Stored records
╔══
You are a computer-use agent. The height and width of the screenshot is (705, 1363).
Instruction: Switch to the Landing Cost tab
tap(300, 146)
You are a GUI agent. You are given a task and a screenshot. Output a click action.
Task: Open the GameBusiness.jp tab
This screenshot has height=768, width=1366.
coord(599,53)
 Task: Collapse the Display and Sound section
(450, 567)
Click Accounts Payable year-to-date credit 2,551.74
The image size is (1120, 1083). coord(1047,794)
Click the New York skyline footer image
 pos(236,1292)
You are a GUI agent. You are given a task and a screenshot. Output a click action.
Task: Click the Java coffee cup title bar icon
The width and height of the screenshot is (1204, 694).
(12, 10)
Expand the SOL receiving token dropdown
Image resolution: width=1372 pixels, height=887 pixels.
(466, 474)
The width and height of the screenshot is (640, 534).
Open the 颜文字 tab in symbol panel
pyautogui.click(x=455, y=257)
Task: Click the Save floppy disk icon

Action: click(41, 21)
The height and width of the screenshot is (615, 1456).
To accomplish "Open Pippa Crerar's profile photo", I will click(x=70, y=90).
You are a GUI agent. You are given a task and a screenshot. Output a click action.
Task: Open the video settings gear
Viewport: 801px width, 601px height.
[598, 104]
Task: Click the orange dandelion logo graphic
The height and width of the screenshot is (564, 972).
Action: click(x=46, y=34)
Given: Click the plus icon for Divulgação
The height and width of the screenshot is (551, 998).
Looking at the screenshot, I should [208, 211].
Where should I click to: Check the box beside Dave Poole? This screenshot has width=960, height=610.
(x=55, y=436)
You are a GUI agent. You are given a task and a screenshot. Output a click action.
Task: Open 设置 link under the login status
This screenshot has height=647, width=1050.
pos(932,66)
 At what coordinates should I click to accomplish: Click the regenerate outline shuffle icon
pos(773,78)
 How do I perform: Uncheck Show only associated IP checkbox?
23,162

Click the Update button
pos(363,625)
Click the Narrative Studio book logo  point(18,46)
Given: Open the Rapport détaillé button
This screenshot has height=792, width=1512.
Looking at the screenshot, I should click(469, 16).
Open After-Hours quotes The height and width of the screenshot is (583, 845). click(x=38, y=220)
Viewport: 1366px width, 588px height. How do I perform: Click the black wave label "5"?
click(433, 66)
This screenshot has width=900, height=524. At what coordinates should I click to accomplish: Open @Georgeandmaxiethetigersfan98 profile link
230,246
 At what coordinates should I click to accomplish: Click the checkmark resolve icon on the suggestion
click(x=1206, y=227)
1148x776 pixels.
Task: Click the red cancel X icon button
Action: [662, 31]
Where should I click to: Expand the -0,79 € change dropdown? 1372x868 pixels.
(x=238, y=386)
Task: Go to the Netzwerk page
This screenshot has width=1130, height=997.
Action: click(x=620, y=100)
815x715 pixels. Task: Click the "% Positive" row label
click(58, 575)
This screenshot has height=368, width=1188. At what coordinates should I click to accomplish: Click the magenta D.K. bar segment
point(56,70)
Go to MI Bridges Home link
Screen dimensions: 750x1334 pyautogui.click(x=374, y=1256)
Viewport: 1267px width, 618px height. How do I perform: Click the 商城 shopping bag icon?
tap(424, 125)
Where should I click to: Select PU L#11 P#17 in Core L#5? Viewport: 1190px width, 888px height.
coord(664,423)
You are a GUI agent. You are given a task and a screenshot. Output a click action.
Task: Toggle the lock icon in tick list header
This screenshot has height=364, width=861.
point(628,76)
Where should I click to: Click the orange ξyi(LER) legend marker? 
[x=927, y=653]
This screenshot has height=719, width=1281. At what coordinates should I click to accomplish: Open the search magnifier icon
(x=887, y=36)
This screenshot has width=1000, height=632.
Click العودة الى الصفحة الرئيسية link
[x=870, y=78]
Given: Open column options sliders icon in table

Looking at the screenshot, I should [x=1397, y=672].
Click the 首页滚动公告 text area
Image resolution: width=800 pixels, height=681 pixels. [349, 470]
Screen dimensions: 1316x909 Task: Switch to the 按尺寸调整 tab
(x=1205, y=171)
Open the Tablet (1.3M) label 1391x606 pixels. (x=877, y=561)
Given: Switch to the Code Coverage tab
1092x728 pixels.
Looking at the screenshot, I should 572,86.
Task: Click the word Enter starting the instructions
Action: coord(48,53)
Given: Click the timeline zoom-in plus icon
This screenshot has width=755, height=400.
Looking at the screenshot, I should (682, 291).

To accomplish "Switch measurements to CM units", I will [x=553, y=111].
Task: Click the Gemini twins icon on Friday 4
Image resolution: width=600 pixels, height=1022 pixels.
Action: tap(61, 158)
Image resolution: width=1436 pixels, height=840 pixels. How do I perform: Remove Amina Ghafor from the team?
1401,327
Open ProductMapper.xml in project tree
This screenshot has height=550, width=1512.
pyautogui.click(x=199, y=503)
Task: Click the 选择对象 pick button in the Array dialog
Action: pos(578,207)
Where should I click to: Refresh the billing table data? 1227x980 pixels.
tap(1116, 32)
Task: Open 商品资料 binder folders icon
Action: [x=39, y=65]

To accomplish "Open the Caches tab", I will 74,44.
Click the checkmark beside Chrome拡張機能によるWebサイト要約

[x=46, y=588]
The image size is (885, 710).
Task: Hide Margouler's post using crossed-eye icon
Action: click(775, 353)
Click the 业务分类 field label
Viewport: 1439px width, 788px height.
╚══
Directions for this task
Could you please copy the lines above exactly, beginning at the first and ending at the line that contains "Given: Open the Rapport détaillé button"?

Solution to this exercise
You are a computer-use agent. The height and width of the screenshot is (705, 1363).
Instruction: Switch to the Landing Cost tab
tap(300, 146)
You are a GUI agent. You are given a task and a screenshot. Output a click action.
Task: Open the GameBusiness.jp tab
This screenshot has height=768, width=1366.
coord(599,53)
 Task: Collapse the Display and Sound section
(450, 567)
Click Accounts Payable year-to-date credit 2,551.74
The image size is (1120, 1083). coord(1047,794)
Click the New York skyline footer image
 pos(236,1292)
You are a GUI agent. You are given a task and a screenshot. Output a click action.
Task: Click the Java coffee cup title bar icon
The width and height of the screenshot is (1204, 694).
(12, 10)
Expand the SOL receiving token dropdown
Image resolution: width=1372 pixels, height=887 pixels.
(466, 474)
The width and height of the screenshot is (640, 534).
Open the 颜文字 tab in symbol panel
pyautogui.click(x=455, y=257)
Task: Click the Save floppy disk icon

Action: click(41, 21)
The height and width of the screenshot is (615, 1456).
To accomplish "Open Pippa Crerar's profile photo", I will click(x=70, y=90).
You are a GUI agent. You are given a task and a screenshot. Output a click action.
Task: Open the video settings gear
Viewport: 801px width, 601px height.
[598, 104]
Task: Click the orange dandelion logo graphic
The height and width of the screenshot is (564, 972).
Action: click(x=46, y=34)
Given: Click the plus icon for Divulgação
The height and width of the screenshot is (551, 998).
Looking at the screenshot, I should [208, 211].
Where should I click to: Check the box beside Dave Poole? This screenshot has width=960, height=610.
(x=55, y=436)
You are a GUI agent. You are given a task and a screenshot. Output a click action.
Task: Open 设置 link under the login status
This screenshot has height=647, width=1050.
pos(932,66)
 At what coordinates should I click to accomplish: Click the regenerate outline shuffle icon
pos(773,78)
 How do I perform: Uncheck Show only associated IP checkbox?
23,162

Click the Update button
pos(363,625)
Click the Narrative Studio book logo  point(18,46)
Given: Open the Rapport détaillé button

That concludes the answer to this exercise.